Methylmalonic acidemia in children, also known as methylmalonic aciduria, is an autosomal recessive inheritance. The main clinical manifestations are early onset, severe intermittent ketoacidosis, increased methylmalonic acid in blood and urine, and often accompanied by central nervous system symptoms. How is child methylmalonic acidemia caused? Next, I'd like to share my views with you.

How is child methylmalonic acidemia caused?

The disease is autosomal recessive. L-methylmalonic acid could not be converted into Succinic Acid and accumulated in the blood due to the deficiency of methylmalonyl coenzyme A mutase (vitamin B12 non reactive type) or coenzyme cobaltic ammonium adenosine (vitamin B12 reactive type).

Hereditary methylmalonic acidemia with homocystinuria, with defects of cblC, CBLD and CBLF. The clinical manifestations of patients with cblC deficiency vary greatly, but most of them are neurological symptoms. The symptoms of early-onset cases appeared at 2 months after birth, which were dysplasia, feeding difficulty or sleepiness.
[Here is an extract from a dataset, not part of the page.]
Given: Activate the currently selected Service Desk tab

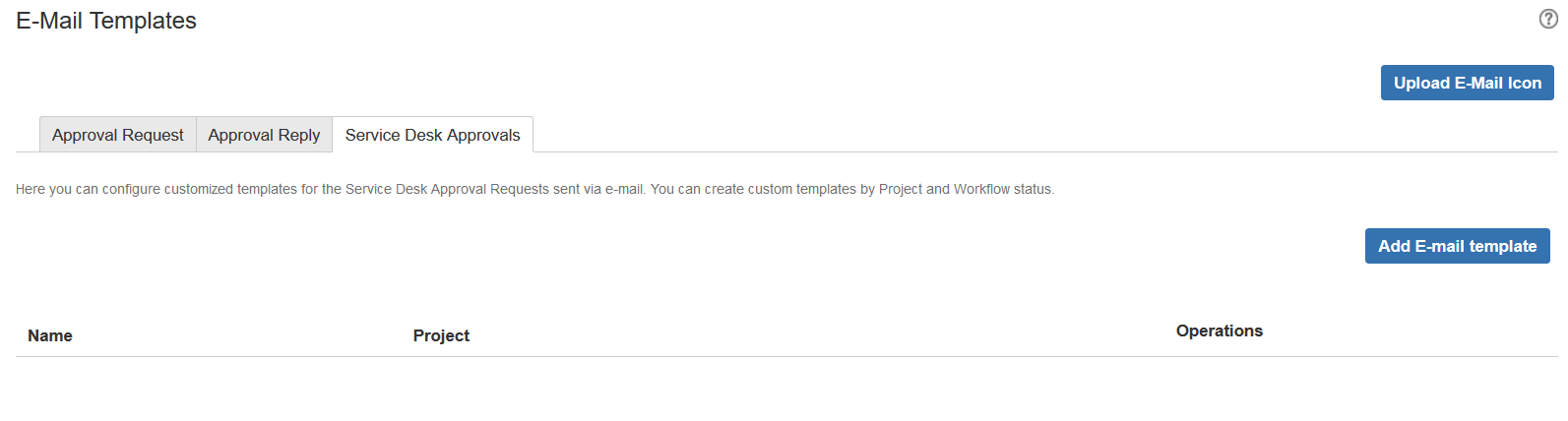Looking at the screenshot, I should (x=432, y=135).
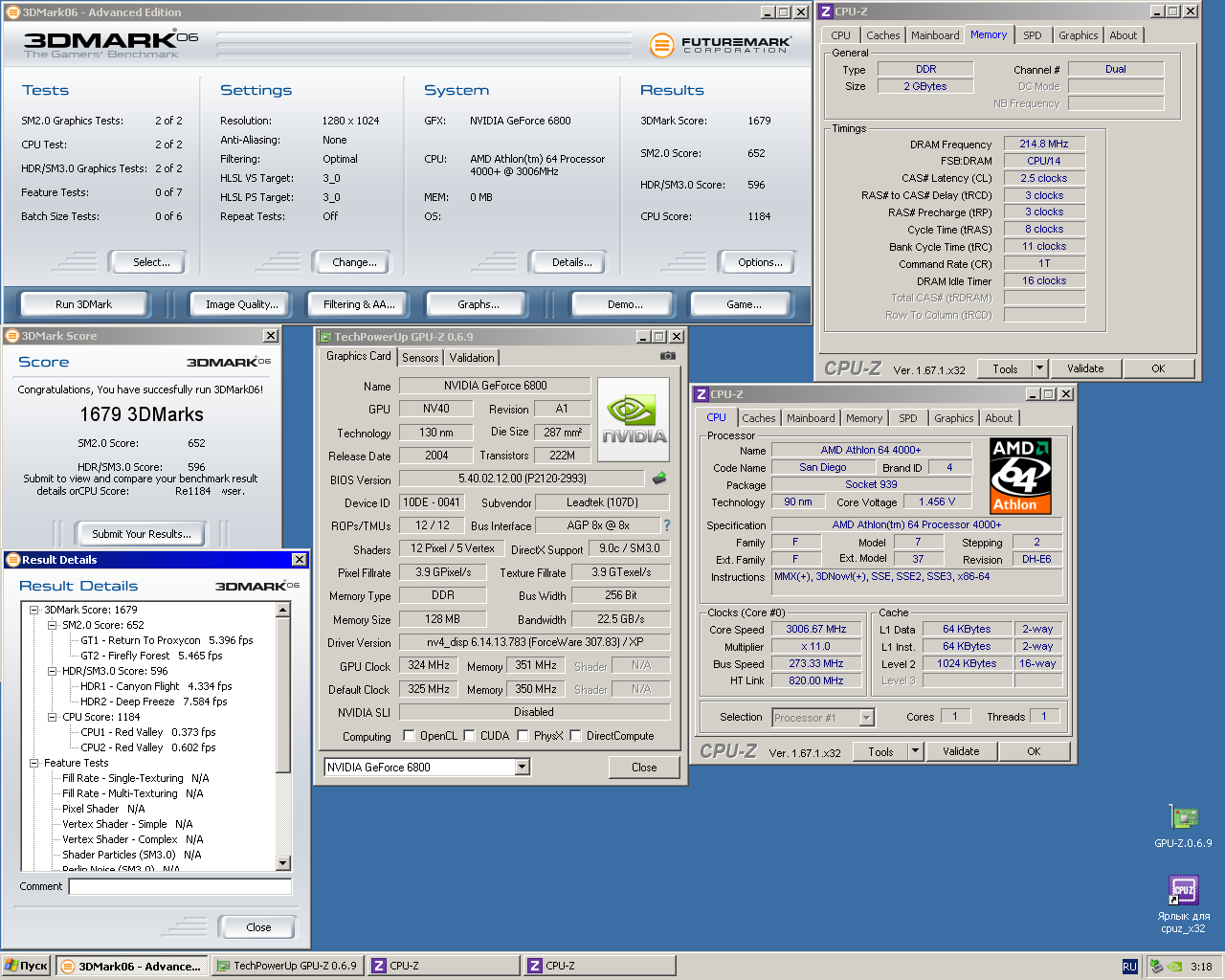
Task: Click the Result Details scrollbar down arrow
Action: click(282, 862)

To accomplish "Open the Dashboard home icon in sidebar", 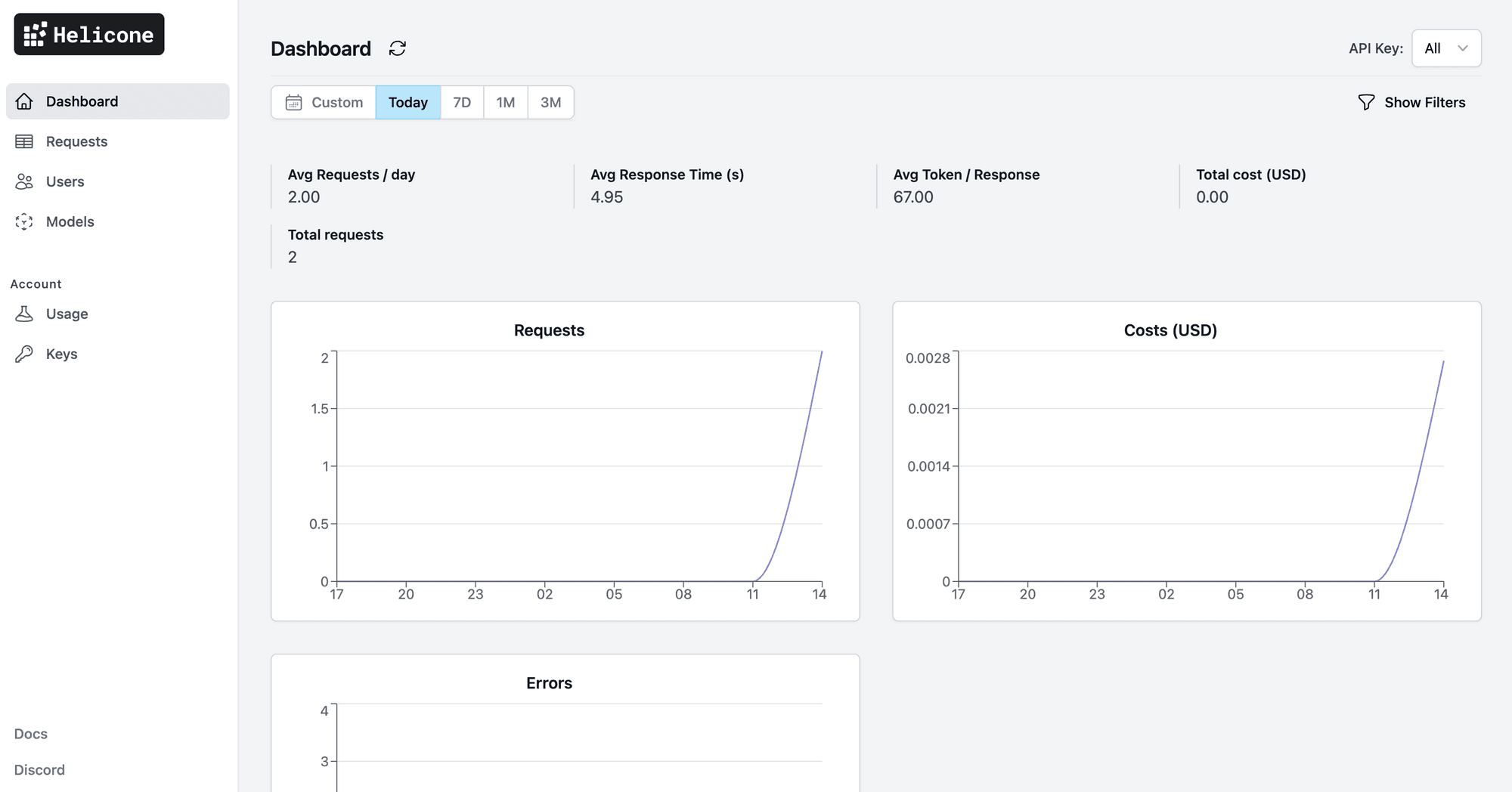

Late onset cases may have symptoms at the age of 4-14 years, including fatigue, delirium, tonic spasm, dementia, myelopathy, etc. Most cases have hematological abnormalities, such as megaloblastic anemia, megaloblastic anemia, polymorphonuclear leukopenia and thrombocytopenia. Serum concentrations of cobalamin and folic acid were normal.

matters needing attention

Most of the inherited metabolic diseases have no effective treatment, so prevention is more important. Prenatal diagnosis of inherited metabolic diseases is one of the effective measures to prevent the occurrence of genetic diseases. It is the practical application of human genetic knowledge and an important measure of eugenics.